17 jun, 2019 - 16:29 • Olímpia Mairos
As alterações climáticas, com a consequente escassez de chuva, estão a ter efeitos particularmente graves em Portugal. O alerta é de João Santos, investigador da Universidade de Trás-os-Montes e Alto Douro (UTAD), especializado em Ciências Geofísicas.
“Há medidas urgentes que se impõem, seja ao nível da gestão da água, seja ao nível das práticas agrícolas, sob pena de o país ficar em condições comparáveis ao Norte de África”, defende o investigador, observando que, “quando percorremos o país e vemos a quantidade de fontes e fontanários secos, quer nas aldeias e vilas, quer na beira das estradas, e se juntarmos a isso os rios, ribeiras e lagos que secaram nos últimos 50 anos, logo se percebe como a quantidade de água tem diminuído assustadoramente”.
O investigador da UTAD refere que “este ano está a ser particularmente grave, pois a precipitação durante a primavera ficou muito abaixo da média” e “não é expectável que chova muito mais no verão”, questionando-se sobre a água que estará disponível no outono e chamando à atenção para “o caso especial da agricultura que depende muito das chuvas da primavera”.
Para o especialista em Ciências Geofísicas, “se as alterações climáticas produzissem efeitos apenas ao nível do aumento das temperaturas, desde que continuasse a chover ou passasse a chover mais, como acontece nos países do centro e norte da Europa, que vão ter climas mais quentes, mas mais chuvosos, não se colocaria o problema com esta premência, pois, havendo água, em último recurso até poderíamos ter culturas alternativas, oriundas de regiões subtropicais e tropicais”.
“O problema é que, se o nosso clima se vai tornar não só mais quente, mas também mais seco, semelhante ao que temos hoje no Norte de África, não haverá muitas alternativas e isso é uma ameaça muito séria que temos de ter já em conta”, alerta o investigador.
Dada a gravidade do problema, João Santo defende medidas urgentes.
No caso da viticultura, o investigador considera que “há necessidade de começar a planear medidas de adaptação, que passam por uma seleção mais criteriosa das castas que cultivamos, quando possível, através de uma seleção de clones menos exigentes em água, que suportem melhor o stress hídrico e o stress térmico, mas também pela seleção do próprio microclima onde vamos implantar as vinhas novas”.
Segundo o especialista, terá também que se “analisar até que ponto vai ser viável ter vinha em zonas como, por exemplo, a margem esquerda do Guadiana, que são zonas já hoje com elevada aridez, onde, daqui a 50 anos, poderá ser impossível ter viticultura, a não ser que se regue a vinha de forma sistemática”.
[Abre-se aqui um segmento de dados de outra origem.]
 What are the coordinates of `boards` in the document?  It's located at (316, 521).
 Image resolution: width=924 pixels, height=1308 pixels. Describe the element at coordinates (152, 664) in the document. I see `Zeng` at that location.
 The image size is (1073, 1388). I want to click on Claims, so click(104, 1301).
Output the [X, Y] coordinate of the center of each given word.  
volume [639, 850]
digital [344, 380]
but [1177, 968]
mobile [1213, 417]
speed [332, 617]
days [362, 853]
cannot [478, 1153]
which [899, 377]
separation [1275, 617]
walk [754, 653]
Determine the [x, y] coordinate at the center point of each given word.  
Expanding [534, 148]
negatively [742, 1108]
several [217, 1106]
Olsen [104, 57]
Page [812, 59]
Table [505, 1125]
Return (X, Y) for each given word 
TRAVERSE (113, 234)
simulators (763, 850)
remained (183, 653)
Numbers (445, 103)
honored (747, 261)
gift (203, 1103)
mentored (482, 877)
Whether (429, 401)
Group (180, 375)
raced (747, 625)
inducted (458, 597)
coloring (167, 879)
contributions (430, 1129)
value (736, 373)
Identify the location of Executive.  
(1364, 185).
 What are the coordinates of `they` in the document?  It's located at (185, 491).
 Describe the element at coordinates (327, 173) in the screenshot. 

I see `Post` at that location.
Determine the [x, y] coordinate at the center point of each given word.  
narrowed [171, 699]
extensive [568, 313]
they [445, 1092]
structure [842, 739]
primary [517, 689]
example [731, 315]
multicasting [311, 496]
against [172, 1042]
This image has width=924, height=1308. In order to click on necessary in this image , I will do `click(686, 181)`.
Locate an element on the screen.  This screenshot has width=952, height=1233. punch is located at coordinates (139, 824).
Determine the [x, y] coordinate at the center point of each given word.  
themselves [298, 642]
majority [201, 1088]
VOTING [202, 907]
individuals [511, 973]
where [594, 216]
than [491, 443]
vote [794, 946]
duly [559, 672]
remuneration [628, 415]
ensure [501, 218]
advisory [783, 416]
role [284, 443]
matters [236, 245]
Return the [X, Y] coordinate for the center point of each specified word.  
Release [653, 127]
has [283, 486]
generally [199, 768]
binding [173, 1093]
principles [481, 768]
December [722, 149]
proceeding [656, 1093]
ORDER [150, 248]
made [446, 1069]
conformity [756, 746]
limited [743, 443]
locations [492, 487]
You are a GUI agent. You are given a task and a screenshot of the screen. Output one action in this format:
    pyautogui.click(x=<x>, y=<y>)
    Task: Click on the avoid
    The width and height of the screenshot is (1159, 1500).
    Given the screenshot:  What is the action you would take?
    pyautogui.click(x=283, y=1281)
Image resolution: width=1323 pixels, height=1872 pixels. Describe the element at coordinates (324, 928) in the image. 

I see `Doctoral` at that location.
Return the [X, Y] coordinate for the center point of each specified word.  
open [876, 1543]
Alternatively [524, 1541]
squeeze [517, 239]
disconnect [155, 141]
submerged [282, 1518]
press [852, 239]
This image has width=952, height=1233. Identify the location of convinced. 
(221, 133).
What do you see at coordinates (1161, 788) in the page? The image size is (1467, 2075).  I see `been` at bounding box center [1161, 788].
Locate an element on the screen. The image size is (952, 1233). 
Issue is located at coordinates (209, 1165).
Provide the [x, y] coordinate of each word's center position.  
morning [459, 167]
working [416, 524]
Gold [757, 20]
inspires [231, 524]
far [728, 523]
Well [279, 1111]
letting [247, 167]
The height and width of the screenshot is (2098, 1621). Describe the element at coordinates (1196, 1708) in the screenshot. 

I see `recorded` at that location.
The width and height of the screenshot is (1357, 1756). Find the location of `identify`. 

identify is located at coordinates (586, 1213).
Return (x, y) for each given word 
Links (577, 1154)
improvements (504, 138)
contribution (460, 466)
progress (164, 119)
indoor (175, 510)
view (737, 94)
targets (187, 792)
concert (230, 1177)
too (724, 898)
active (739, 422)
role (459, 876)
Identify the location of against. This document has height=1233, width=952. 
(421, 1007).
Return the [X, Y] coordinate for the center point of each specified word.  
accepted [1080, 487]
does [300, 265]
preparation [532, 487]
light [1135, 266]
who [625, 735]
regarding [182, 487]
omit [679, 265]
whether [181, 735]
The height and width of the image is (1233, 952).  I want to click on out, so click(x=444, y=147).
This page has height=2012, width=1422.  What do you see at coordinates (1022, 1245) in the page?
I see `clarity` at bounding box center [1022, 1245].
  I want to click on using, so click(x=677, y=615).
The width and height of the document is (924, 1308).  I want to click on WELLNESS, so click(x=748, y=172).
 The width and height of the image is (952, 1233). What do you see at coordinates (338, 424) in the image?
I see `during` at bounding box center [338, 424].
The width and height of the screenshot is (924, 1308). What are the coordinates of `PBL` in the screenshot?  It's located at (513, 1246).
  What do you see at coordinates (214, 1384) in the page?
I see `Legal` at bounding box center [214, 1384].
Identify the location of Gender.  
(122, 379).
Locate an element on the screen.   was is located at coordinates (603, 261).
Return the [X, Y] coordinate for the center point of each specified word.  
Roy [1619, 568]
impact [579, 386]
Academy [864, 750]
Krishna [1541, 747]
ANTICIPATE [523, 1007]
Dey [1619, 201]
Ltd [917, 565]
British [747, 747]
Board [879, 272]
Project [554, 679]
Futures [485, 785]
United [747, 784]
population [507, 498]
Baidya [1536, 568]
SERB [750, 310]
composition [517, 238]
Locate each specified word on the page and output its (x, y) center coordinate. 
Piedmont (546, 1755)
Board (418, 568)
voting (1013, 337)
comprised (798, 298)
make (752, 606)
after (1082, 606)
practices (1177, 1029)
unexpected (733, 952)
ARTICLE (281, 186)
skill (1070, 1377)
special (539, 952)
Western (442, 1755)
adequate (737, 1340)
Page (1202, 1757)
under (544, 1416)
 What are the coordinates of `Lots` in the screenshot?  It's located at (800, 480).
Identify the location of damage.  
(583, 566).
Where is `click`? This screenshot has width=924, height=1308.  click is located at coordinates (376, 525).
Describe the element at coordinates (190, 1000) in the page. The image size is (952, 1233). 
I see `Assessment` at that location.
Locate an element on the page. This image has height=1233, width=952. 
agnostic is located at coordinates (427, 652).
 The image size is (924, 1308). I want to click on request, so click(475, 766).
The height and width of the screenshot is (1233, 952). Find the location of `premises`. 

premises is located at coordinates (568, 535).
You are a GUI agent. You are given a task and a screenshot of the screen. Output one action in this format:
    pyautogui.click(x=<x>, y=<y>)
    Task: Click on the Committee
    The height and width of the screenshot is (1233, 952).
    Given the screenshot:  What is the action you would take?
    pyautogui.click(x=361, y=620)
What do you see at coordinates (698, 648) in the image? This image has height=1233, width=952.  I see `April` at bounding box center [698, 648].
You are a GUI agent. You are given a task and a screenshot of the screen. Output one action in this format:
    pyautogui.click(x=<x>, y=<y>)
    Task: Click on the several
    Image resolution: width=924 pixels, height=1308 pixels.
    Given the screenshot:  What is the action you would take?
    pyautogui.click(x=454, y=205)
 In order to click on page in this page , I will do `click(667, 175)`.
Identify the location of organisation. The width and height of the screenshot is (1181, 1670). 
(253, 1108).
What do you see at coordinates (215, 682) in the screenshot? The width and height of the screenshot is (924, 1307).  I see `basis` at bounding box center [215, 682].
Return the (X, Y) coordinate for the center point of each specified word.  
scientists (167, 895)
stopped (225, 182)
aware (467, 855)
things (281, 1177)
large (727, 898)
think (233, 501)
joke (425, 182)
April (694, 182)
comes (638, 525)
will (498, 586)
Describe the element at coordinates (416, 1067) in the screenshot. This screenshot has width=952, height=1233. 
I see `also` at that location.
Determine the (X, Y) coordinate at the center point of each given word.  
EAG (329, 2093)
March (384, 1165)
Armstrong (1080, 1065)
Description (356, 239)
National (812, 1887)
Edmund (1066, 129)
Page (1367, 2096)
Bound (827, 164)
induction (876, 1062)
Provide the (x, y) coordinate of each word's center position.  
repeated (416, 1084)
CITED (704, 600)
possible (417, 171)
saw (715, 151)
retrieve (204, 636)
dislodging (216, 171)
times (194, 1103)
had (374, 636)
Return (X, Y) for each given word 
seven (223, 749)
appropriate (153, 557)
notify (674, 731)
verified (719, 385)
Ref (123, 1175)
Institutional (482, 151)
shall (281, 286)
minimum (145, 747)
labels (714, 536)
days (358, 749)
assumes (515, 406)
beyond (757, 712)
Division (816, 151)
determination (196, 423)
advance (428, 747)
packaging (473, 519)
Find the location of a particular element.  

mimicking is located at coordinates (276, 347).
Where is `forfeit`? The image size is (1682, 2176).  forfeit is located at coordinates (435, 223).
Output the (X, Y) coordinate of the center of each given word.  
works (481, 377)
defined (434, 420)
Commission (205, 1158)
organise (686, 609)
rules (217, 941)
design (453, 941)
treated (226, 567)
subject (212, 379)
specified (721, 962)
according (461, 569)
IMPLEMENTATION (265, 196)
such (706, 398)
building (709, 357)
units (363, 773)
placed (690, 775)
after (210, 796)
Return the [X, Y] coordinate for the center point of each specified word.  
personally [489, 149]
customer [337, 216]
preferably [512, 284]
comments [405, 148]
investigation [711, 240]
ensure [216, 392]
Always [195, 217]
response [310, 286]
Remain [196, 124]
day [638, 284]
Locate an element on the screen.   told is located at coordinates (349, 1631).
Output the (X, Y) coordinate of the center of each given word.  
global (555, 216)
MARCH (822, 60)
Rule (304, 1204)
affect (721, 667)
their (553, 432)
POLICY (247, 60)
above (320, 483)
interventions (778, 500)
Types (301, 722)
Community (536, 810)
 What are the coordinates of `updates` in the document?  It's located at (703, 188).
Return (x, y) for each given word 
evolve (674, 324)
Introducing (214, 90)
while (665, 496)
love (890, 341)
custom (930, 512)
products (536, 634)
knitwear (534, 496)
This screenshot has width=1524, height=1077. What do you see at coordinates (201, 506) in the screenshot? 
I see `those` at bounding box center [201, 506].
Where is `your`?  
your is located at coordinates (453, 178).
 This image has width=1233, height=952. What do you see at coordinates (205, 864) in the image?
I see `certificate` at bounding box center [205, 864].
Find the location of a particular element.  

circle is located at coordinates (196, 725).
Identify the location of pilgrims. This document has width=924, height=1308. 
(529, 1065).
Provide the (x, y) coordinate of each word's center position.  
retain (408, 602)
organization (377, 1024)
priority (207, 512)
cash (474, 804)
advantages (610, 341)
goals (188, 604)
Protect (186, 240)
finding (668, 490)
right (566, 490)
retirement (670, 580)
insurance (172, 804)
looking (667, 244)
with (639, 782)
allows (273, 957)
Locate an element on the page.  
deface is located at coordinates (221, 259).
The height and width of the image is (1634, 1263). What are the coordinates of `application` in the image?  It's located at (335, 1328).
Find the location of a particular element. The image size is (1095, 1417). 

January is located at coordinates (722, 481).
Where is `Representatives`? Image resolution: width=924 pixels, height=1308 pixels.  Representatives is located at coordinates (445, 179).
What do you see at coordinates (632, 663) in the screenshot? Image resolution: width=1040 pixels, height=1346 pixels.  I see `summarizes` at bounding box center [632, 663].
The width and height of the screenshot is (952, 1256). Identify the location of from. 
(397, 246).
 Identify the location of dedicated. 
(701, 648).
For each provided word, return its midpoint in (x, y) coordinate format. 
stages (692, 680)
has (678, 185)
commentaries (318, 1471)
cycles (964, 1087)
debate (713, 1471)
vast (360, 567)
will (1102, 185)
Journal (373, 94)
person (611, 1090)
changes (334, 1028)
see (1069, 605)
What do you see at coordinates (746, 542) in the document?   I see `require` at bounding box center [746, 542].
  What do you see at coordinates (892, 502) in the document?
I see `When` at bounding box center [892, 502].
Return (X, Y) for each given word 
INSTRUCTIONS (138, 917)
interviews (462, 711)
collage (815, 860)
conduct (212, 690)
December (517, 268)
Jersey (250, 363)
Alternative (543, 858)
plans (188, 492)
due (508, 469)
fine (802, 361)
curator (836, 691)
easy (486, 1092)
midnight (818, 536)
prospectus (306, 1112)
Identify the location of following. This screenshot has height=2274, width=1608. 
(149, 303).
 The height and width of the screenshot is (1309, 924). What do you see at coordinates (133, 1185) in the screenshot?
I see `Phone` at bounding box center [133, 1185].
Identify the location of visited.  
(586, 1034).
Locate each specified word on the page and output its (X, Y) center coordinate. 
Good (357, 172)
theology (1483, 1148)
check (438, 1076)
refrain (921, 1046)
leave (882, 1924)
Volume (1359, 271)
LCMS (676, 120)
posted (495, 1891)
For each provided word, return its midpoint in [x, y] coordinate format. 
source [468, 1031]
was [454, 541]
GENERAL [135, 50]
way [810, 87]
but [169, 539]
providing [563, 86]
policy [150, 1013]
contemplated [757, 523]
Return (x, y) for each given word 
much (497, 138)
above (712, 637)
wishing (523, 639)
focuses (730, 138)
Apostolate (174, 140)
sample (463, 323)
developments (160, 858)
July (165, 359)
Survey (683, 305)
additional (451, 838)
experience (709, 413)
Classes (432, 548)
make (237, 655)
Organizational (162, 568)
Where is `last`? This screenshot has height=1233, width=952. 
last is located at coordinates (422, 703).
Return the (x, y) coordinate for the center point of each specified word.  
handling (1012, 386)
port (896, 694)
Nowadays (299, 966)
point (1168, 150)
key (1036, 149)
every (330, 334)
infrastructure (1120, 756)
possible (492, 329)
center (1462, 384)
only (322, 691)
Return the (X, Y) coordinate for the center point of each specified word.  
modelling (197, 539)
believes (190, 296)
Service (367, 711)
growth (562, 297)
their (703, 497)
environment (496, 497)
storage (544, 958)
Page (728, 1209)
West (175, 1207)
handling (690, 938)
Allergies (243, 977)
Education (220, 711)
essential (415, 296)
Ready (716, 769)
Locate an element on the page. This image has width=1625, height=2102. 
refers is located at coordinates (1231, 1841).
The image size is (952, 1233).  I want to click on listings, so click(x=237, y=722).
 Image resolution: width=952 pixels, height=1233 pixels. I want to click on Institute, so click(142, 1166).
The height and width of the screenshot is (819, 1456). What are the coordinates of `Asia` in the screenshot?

Outras medidas urgentes, segundo João Santos, passam por “repensar a gestão da pouca água que temos, começando por controlar muito bem os consumos públicos e privados de água, que são com frequência exagerados”, mas também repensar a questão das hidroelétricas.
“Portugal não é um país com grande futuro, em termos de produção hidroelétrica, devendo apostar-se mais na fotovoltaica”, observa o investigador.
Com o verão à porta, o investigador alerta também para “os fogos rurais que consomem imensa água em Portugal” e dá o exemplo do problema vivido o ano passado pela “cidade de Viseu, que ficou sem água para as pessoas consumirem, porque se gastou quase toda a água disponível no combate aos incêndios”, defendendo que “também a gestão da água na agricultura terá de ser repensada”.
“Não podemos ter uma rega de abundância, mas uma rega planeada com recurso a tecnologias de precisão. Globalmente, teremos de repensar uma nova sociedade em que haja muito menos desperdício de água, por exemplo em regas de relvados, hortas e jardins, na consciência de que no futuro vamos ter cada vez menos água”, conclui o investigador da UTAD.